(Bloomberg) -- The Chinese equity market’s rebound from its January lows has done little to curtail its exclusion from several new developing market equity funds.

Fifteen emerging-market excluding China equity funds have already been launched this year as of June 14, according to data compiled by Bloomberg. That’s just four less than the annual record last year.

The latest funds offered include those from the world’s largest asset manager BlackRock Inc., Sydney-based First Sentier Investors and Thailand-based Tisco Asset management Co.

Read: China Is Being Left Out by a Record Number of New EM Stock Funds

The high number of EM stock funds launched that exclude China underscores persistent concerns about the country’s unique policy and geopolitical risks.

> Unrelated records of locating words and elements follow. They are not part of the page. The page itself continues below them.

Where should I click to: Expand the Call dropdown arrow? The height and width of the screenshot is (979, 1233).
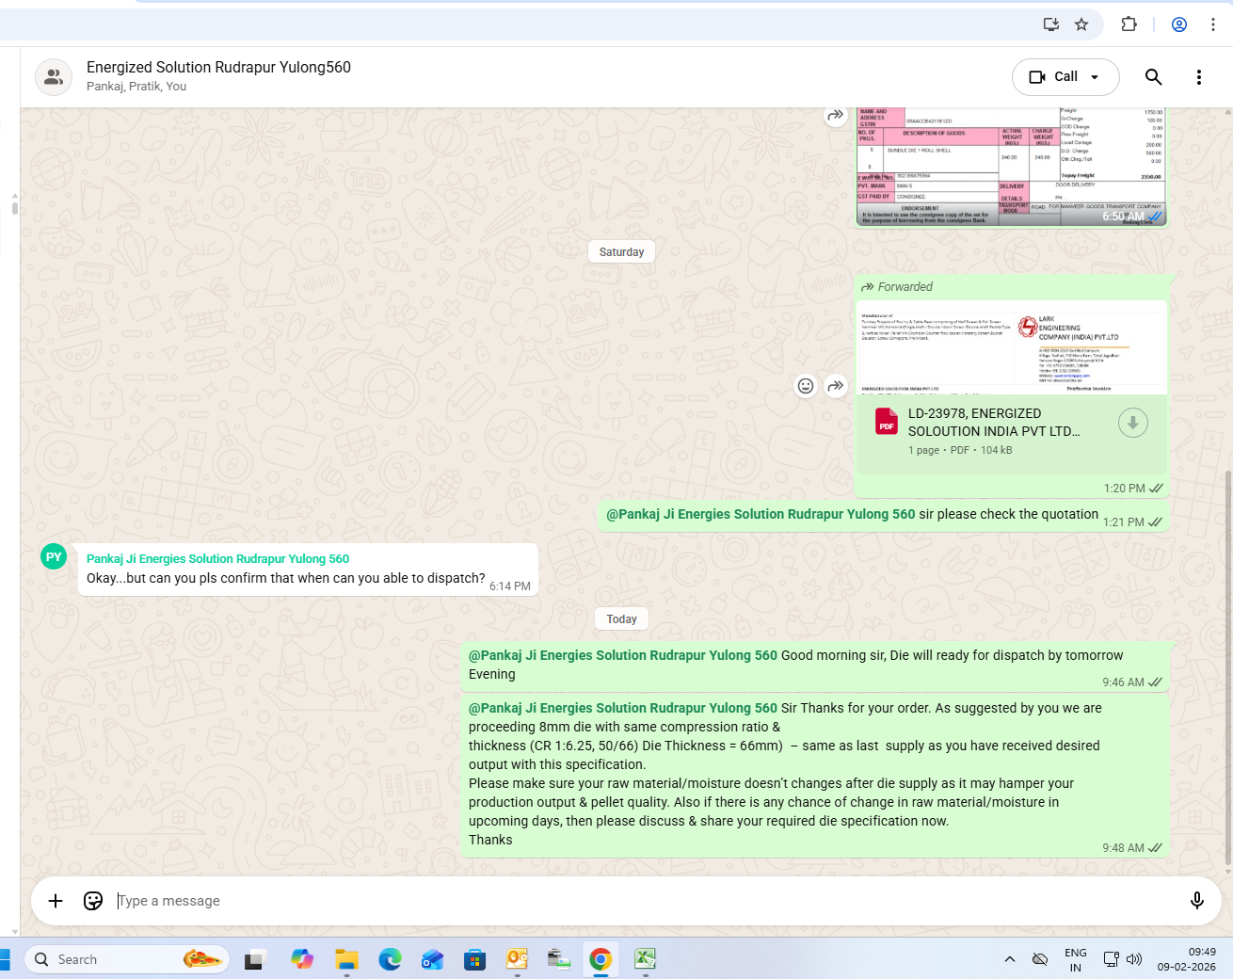tap(1095, 77)
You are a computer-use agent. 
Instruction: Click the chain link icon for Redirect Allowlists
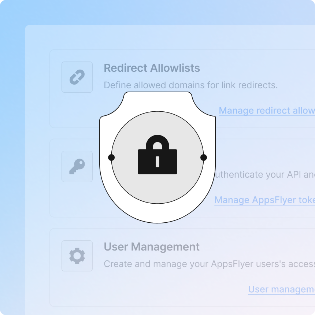click(77, 77)
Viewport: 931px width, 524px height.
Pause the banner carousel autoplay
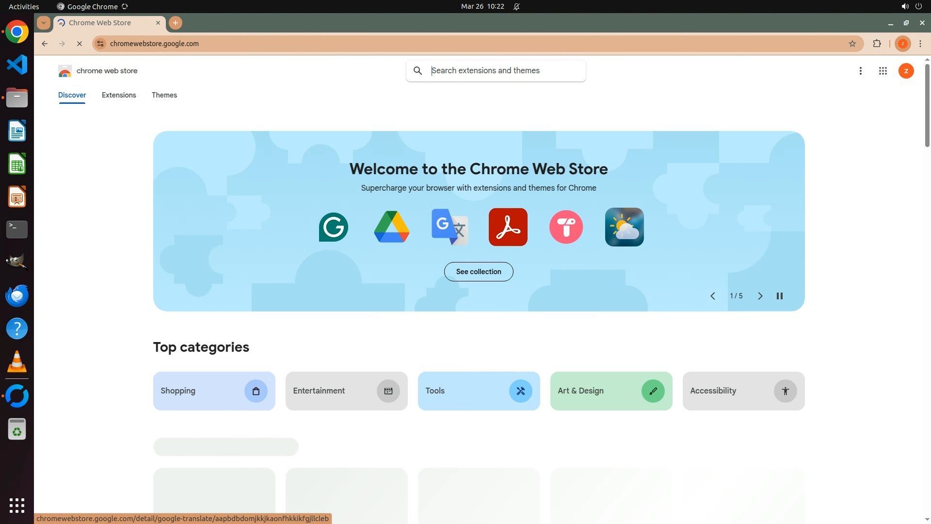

Investors remain wary even though stocks have recouped some of the trillions of dollars lost since 2023 and valuations are low.

Although MSCI Inc. introduced its EM ex-China index in 2017, the strategy to exclude Asia’s largest economy gained prominence over the last three years following Beijing’s severe Covid restrictions and lackluster economic recovery.

Total assets held in the iShares MSCI Emerging Markets ex-China exchange traded fund have swelled to about $13.7 billion from a meager $164 million at the end of 2020. In comparison, the market value of the iShares MSCI China ETF decreased by 15% to around $5.6 billion over the same period.